A posse de Biden em 2021: EUA à beira do abismo

Publicado originalmente em 20 de janeiro de 2021

Em março de 1933, ao iniciar seu primeiro mandato como presidente em meio à Grande Depressão, Franklin Delano Roosevelt declarou em seu famoso discurso de posse: “A única coisa que temos a temer é o próprio medo”. No Dia da Posse de 2021, tal frase não pareceria tão otimista, mas sim tão ilusória. De pé na tribuna, o Presidente Biden olhará para um gramado vazio e silencioso, rodeado de soldados e repleto de bandeiras no chão, que se assemelha muito mais a um cemitério do que a um local histórico de júbilo público. Se ele tentasse, no entanto, tomar posse como Roosevelt fez, a versão de Biden da famosa frase seria: “A única coisa que temos a temer é a própria realidade”.

Quais são os principais elementos dessa realidade?

Militares em um posto de controle em Washington antes da posse do Presidente eleito Joe Biden e da Vice-Presidente eleita Kamala Harris na terça-feira, 19 de Janeiro de 2021. (AP Photo/John Minchillo)

◇ ◇ ◇

## Descrição da tarefa
No trecho sobre a posse de Biden, qual frase Franklin Delano Roosevelt declarou em seu discurso de posse de março de 1933?

## Dados fornecidos
◇ ◇ ◇

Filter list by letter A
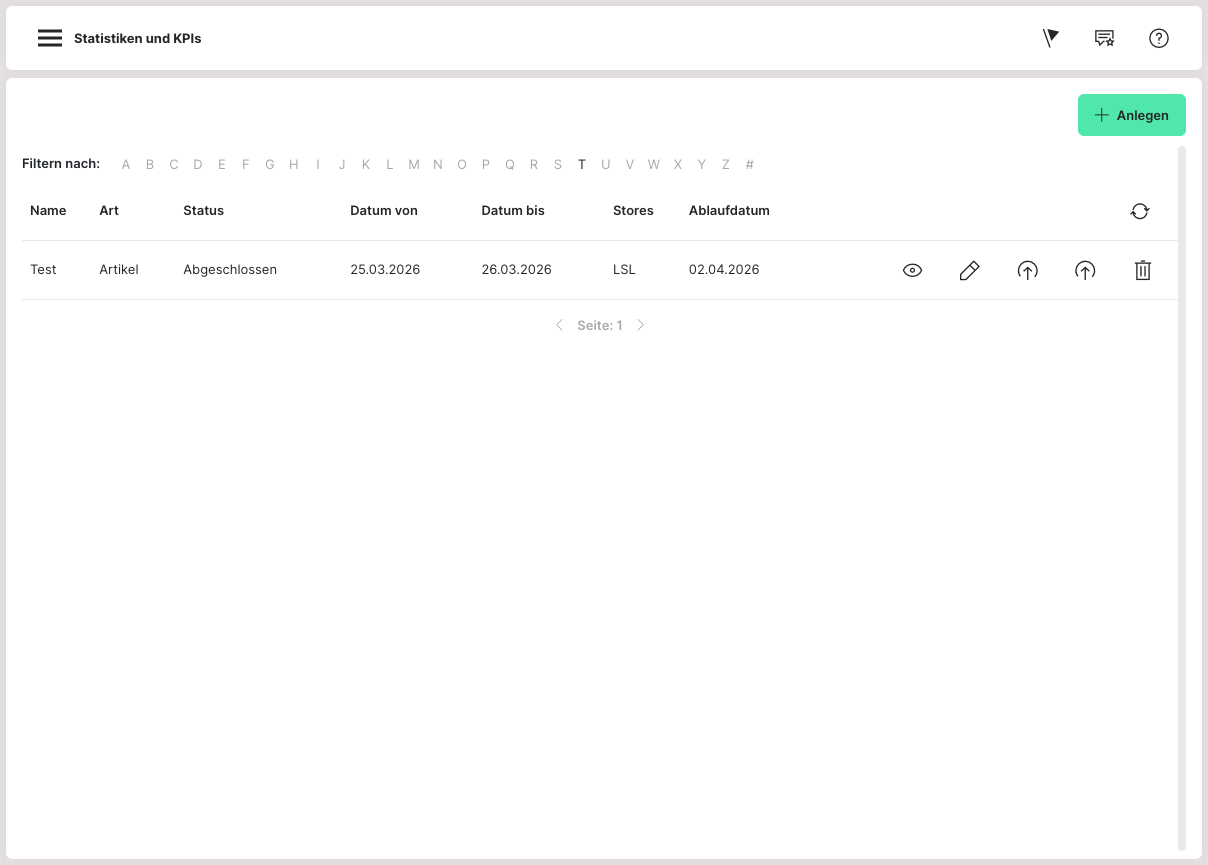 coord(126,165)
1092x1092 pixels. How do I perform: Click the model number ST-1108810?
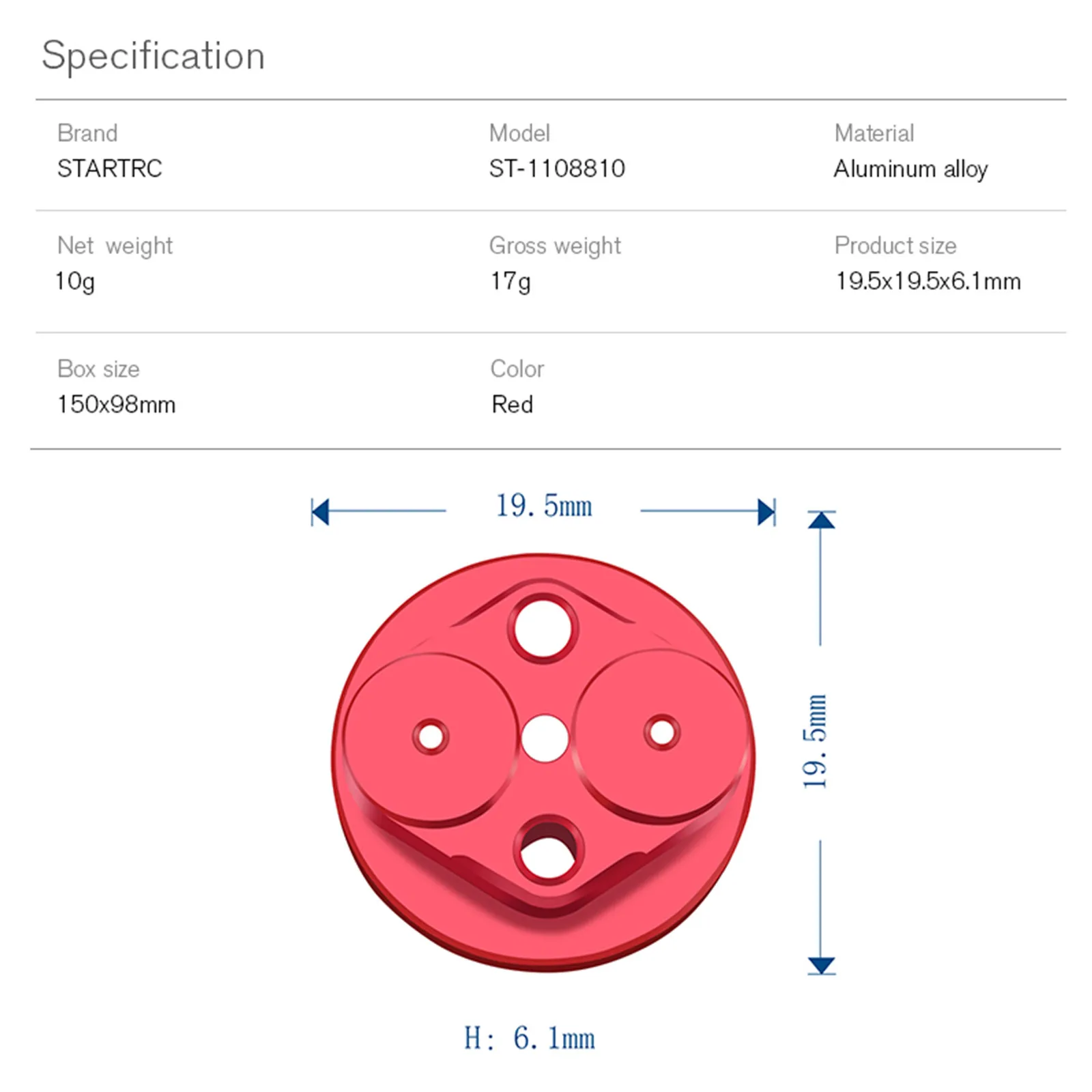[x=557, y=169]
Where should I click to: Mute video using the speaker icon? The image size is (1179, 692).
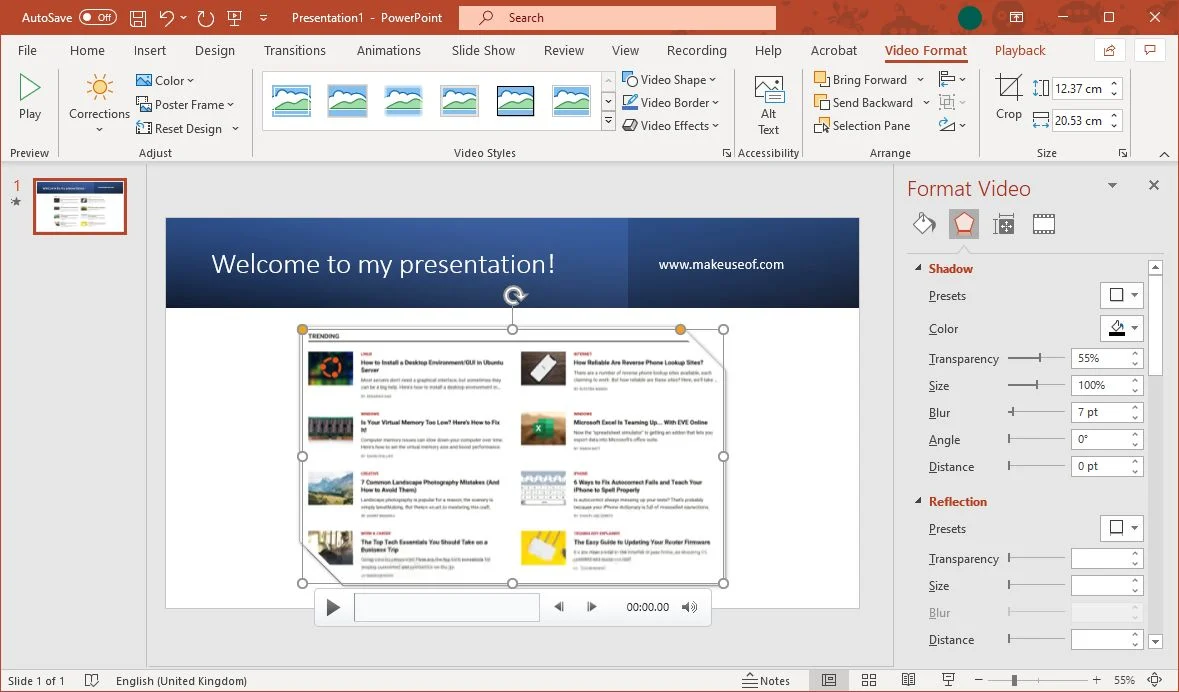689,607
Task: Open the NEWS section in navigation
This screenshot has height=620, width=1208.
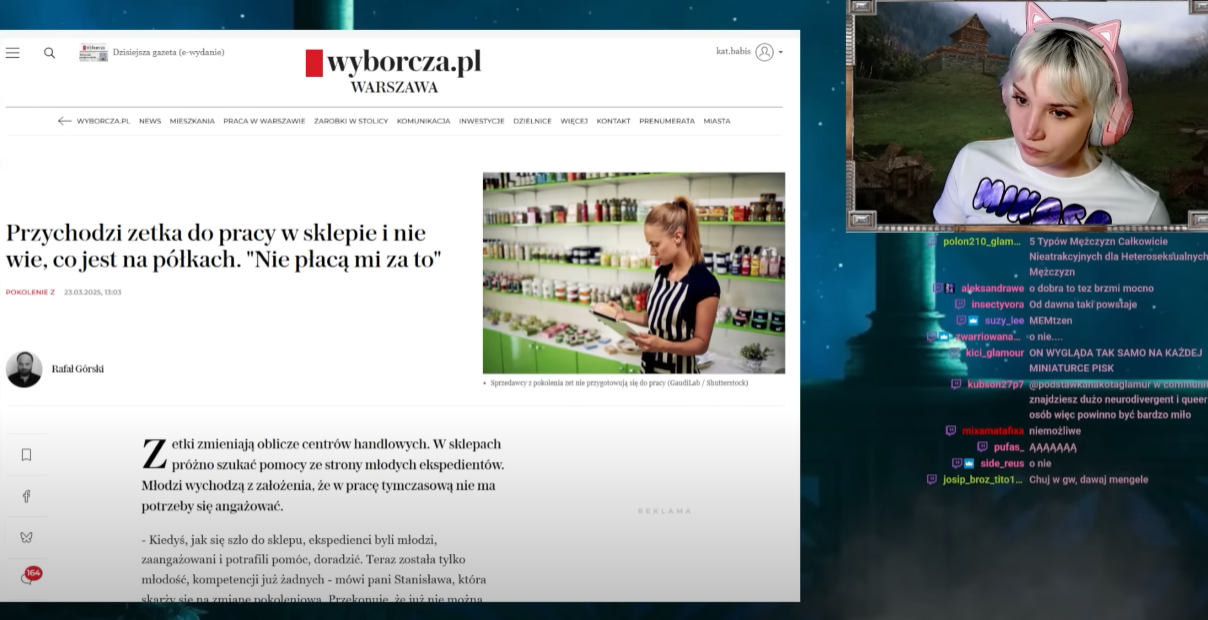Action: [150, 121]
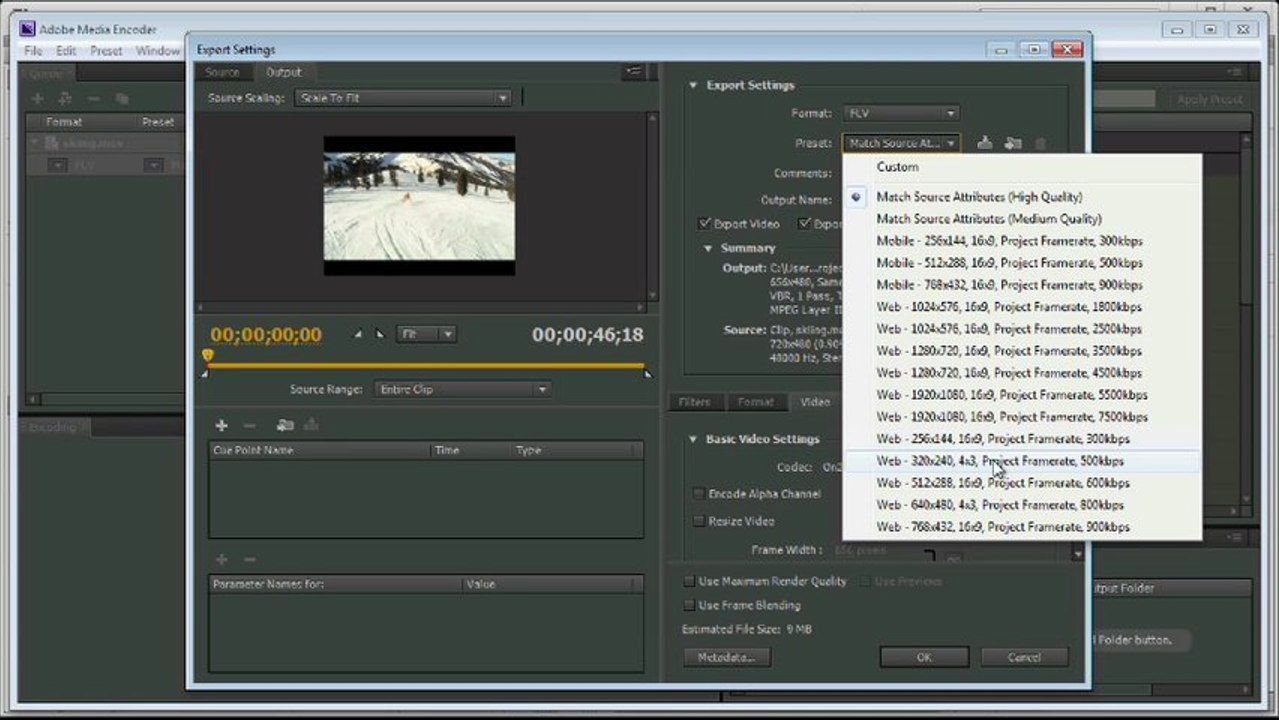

◇ ◇ ◇

## Solução do problema
“A única coisa que temos a temer é o próprio medo”.